Rempel Smucker describes the community of Boyd David Smucker’s childhood as a “change-minded” Amish group. Boyd, as the author refers to him, was nurtured in an Amish Mennonite community that was both rooted and progressive, qualities which were central to Boyd’s character and career.
Boyd studied with other Mennonite youth in the first class of Goshen (Ind.) College, where he developed his knowledge and skill in dramatic and oratorical performance. Rempel Smucker convincingly depicts his grandfather as an elocutionary pioneer in Mennonite higher education, detailing Boyd’s initiatives to build the curriculum at Goshen, where he was hired as the head of the School of Oratory.
Rempel Smucker describes tension between Boyd’s progressive vision for speech and drama at Goshen and suspicion among members of the Mennonite Board of Education, who prized humility over self-confidence. The transition to teaching at Bluffton (Ohio) College provided Boyd with an environment more receptive to his vision, though he continued to face criticism from area pastors.
Those of us who work in theater at Mennonite colleges can appreciate Boyd’s effort to promote social consciousness as a primary value that theater brings to a Christian liberal arts education. An underlying theme in all of Boyd’s educational initiatives — theater, oratory, competitive debate and athletics — was learning to engage the perspective of “the other.”
Boyd’s skill at dramatic recitation kept him in high demand as a speaker and performer. The talent and charisma Boyd displayed in the classroom and on stage were qualities that primed him for a role in student recruitment and fundraising at Bluffton — a role that tested the limits of his dynamism.
The time and travel required for recruitment and development strained Boyd’s teaching efforts, and the significant gains realized in his first 15 years as a fundraiser and recruiter dwindled away in the Great Depression. Rempel Smucker’s description of Boyd in the few years before his death from prostate cancer at the age of 57 portrays a man who felt drained and disappointed, doubting that the college to which he’d devoted most of his life would survive.
Bid Me Discourse is an impressive book despite its occasionally cumbersome style. Rempel Smucker’s research is thorough, and his carefully constructed story of Boyd David Smucker’s life is absorbing. The book that is both a tribute and a cautionary tale. It lauds the pioneering spirit of a man whose vision, talent and dedication paved the way for communication education in Mennonite colleges.
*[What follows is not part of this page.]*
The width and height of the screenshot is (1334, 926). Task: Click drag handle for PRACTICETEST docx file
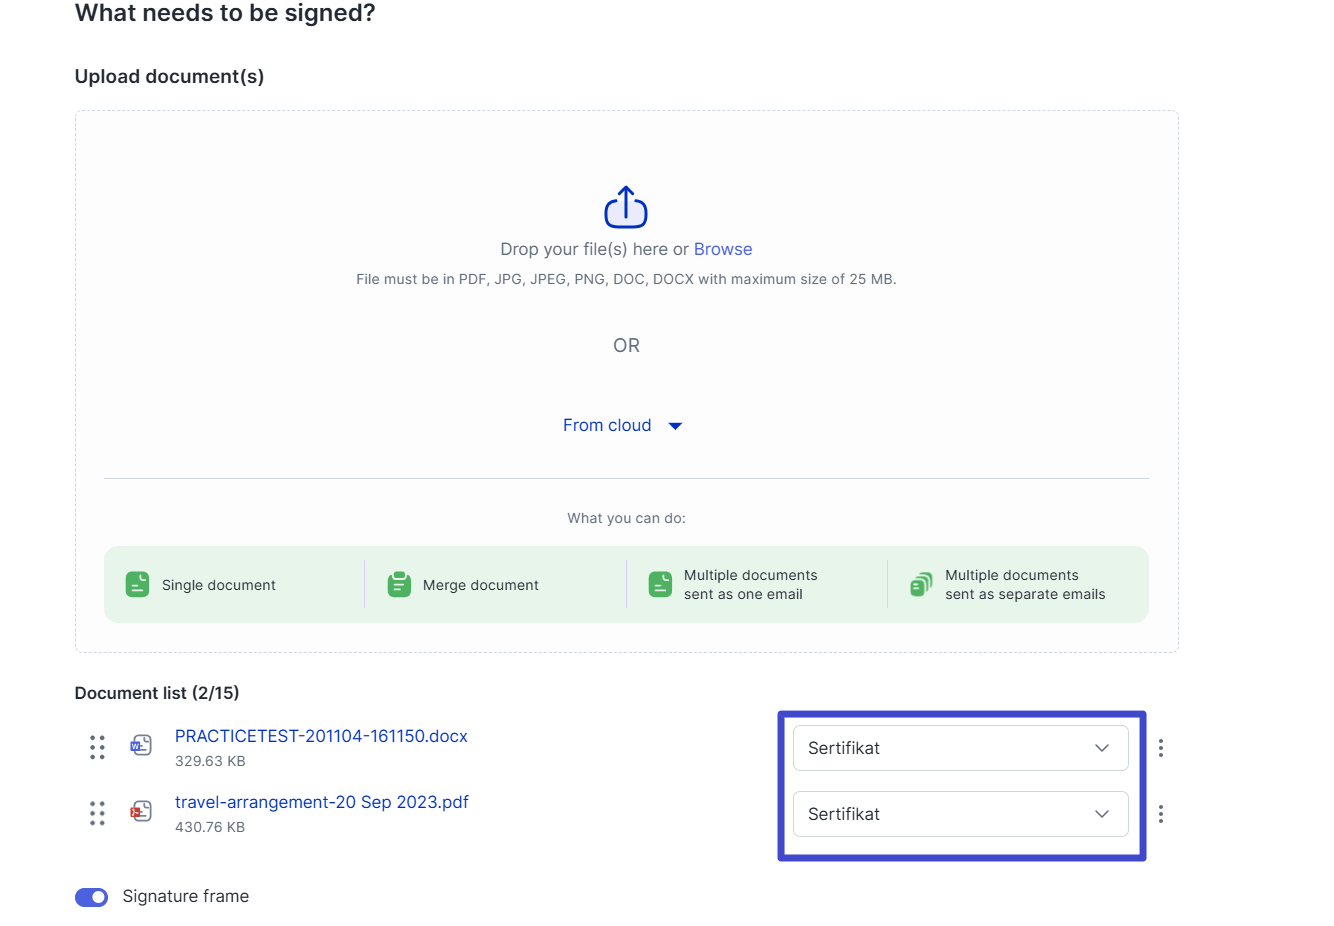(97, 747)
At the same time, readers — especially those with experience in Mennonite higher education — may find a deeper, more menacing message in Bid Me Discourse. Gifted individuals, who believe passionately in the ideals of an institution, can fall victim to their own devotion, especially in times of institutional fragility. When one is deeply rooted in an ethic of service, devotion to an institution can keep even the most progressive educator from recognizing when the demands of the academy are unrealistic and perhaps even deleterious.
John McCabe-Juhnke is the Nelson W. and Gladys I. Krehbiel Distinguished Chair in Speech and Forensics at Bethel College in North Newton, Kan.